# YOUR ASSIGNMENT
Once the line containing "Instruction: Decrease Width" is found in the data below, output that line and every line after it through the last, unchanged and with nothing else.

(Data excerpts)
=====
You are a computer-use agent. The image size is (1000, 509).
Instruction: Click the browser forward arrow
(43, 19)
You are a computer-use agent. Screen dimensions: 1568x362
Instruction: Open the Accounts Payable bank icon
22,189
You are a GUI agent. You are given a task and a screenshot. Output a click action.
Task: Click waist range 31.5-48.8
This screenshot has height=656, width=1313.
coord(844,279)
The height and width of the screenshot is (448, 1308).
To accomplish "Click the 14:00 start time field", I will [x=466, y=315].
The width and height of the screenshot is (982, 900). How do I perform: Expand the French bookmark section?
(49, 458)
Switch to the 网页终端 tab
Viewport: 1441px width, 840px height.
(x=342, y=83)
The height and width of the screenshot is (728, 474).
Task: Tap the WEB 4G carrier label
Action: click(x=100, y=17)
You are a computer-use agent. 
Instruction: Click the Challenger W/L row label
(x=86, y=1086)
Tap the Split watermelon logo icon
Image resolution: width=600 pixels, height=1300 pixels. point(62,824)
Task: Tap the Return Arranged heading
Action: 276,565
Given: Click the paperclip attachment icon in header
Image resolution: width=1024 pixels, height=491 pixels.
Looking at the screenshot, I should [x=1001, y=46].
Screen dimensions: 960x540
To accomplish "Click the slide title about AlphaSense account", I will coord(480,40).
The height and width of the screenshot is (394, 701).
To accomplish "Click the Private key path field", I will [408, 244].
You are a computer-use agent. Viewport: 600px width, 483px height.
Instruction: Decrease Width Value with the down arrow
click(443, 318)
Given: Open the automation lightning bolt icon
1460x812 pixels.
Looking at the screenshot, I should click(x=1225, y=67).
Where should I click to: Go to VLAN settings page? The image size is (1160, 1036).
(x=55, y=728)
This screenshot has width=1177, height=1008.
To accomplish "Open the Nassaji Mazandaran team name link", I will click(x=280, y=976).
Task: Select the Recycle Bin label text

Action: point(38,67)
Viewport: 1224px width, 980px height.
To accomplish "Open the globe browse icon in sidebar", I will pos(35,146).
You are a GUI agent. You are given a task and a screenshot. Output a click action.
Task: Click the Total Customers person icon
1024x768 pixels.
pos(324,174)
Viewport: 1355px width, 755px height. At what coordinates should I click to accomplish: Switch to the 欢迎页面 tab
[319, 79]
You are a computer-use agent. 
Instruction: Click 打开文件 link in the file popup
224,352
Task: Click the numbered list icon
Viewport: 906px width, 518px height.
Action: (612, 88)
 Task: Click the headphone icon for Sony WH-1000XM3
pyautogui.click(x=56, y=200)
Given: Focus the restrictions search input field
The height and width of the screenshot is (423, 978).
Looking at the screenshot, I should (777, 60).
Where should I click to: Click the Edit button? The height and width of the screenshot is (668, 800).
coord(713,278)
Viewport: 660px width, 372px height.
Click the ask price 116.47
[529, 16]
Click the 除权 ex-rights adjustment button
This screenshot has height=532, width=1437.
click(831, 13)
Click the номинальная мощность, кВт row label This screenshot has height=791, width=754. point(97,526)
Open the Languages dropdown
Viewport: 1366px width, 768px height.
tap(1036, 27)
=====
# ANSWER BOX
Instruction: Decrease Width Value with the down arrow
click(443, 318)
Given: Open the automation lightning bolt icon
1460x812 pixels.
Looking at the screenshot, I should click(x=1225, y=67).
Where should I click to: Go to VLAN settings page? The image size is (1160, 1036).
(x=55, y=728)
This screenshot has width=1177, height=1008.
To accomplish "Open the Nassaji Mazandaran team name link", I will click(x=280, y=976).
Task: Select the Recycle Bin label text

Action: point(38,67)
Viewport: 1224px width, 980px height.
To accomplish "Open the globe browse icon in sidebar", I will pos(35,146).
You are a GUI agent. You are given a task and a screenshot. Output a click action.
Task: Click the Total Customers person icon
1024x768 pixels.
pos(324,174)
Viewport: 1355px width, 755px height. At what coordinates should I click to accomplish: Switch to the 欢迎页面 tab
[319, 79]
You are a computer-use agent. 
Instruction: Click 打开文件 link in the file popup
224,352
Task: Click the numbered list icon
Viewport: 906px width, 518px height.
Action: (612, 88)
 Task: Click the headphone icon for Sony WH-1000XM3
pyautogui.click(x=56, y=200)
Given: Focus the restrictions search input field
The height and width of the screenshot is (423, 978).
Looking at the screenshot, I should (777, 60).
Where should I click to: Click the Edit button? The height and width of the screenshot is (668, 800).
coord(713,278)
Viewport: 660px width, 372px height.
Click the ask price 116.47
[529, 16]
Click the 除权 ex-rights adjustment button
This screenshot has height=532, width=1437.
click(831, 13)
Click the номинальная мощность, кВт row label This screenshot has height=791, width=754. point(97,526)
Open the Languages dropdown
Viewport: 1366px width, 768px height.
tap(1036, 27)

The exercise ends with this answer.